Second, we must improve the costs and other terms of borrowing faced by developing countries in international financial markets. Excess returns for investors hint at market inefficiencies. We must close gaps in the international financial architecture – the lack of a sovereign debt restructuring mechanism adds uncertainty – and improve transparency by both debtors and creditors.

Transparency and better information for investors can help reduce costs. Short-term credit ratings are also an issue. Rating agencies assess a country’s creditworthiness over a very short horizon, often three years. Meanwhile, many public investments in sustainable development – in infrastructure, education, or innovation – only pay off over a much longer period.

Credit assessments are systematically biased against long-term investments. Thus, they poorly serve those investors that have long investment horizons, such as pension funds. Long-term sovereign ratings that take into account such investments, as well as long-term risks such as climate change, should complement existing assessments. Scenario analysis can help overcome the inherent difficulties of such long-term assessments.

Countries can also exploit growing investor interest in sustainable development and climate action. Sovereign green bonds, which can sometimes be issued at reduced cost (“greenium”), are a fast-growing market segment. A commitment to marine conservation recently helped Belize achieve more favorable terms with private creditors in debt restructuring.

Development finance institutions could also help by providing partial guarantees to sovereign borrowers, lowering interest in exchange for commitments to invest in the SDGs and climate action.

Third, many countries will need debt relief to avoid a protracted and costly debt crisis. Once debt has reached unsustainable levels, providing additional credit, even if at concessional rates, will only delay the reckoning.

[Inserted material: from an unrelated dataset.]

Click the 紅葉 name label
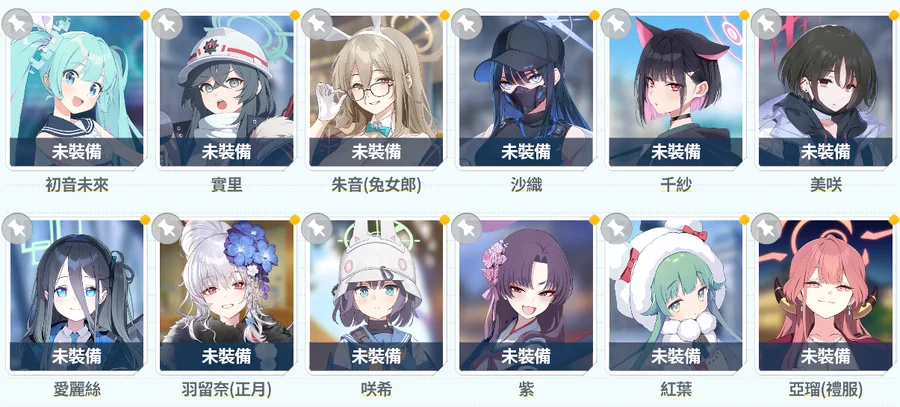Image resolution: width=900 pixels, height=407 pixels. pyautogui.click(x=676, y=390)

The current mechanisms to deal with countries in debt distress are clearly inadequate. The Common Framework set up by the G20 in the fall of 2020 was a step in the right direction, but its shortcomings have become all too apparent.

No restructurings have been completed yet; there is no good answer to treating commercial debt; and many highly indebted developing countries are not eligible to approach the Common Framework at all.

The G20 must step up efforts to implement and deliver on the Common Framework more effectively. But as a more widespread debt crisis becomes a frightening possibility, a more fundamental reform of the sovereign debt architecture must be on the table as well.

The United Nations can provide a neutral venue that brings together creditors and debtors on equal footing to advance such discussions.

We at the UN believe that the SDGs can still be met. But without concerted bold action now on all fronts, the road ahead is looking very bumpy. Timely and bold policy choices will get us there.

Navid Hanif is the Director of the Financing for Sustainable Development Office of the United Nations, Department of Economic and Social Affairs (UNDESA). He is also the UN sous Sherpa to the G20 finance and main tracks. He joined UNDESA in 2001. He was Senior Policy Adviser in the Division for Sustainable Development and member of the team for the World Summit on Sustainable Development held in Johannesburg in 2002. He served as the Chief of Policy Coordination Branch and later Director in the office for Economic and Social Council (ECOSOC) support. He was the first head of the DESA Strategic Planning Unit established in 2010.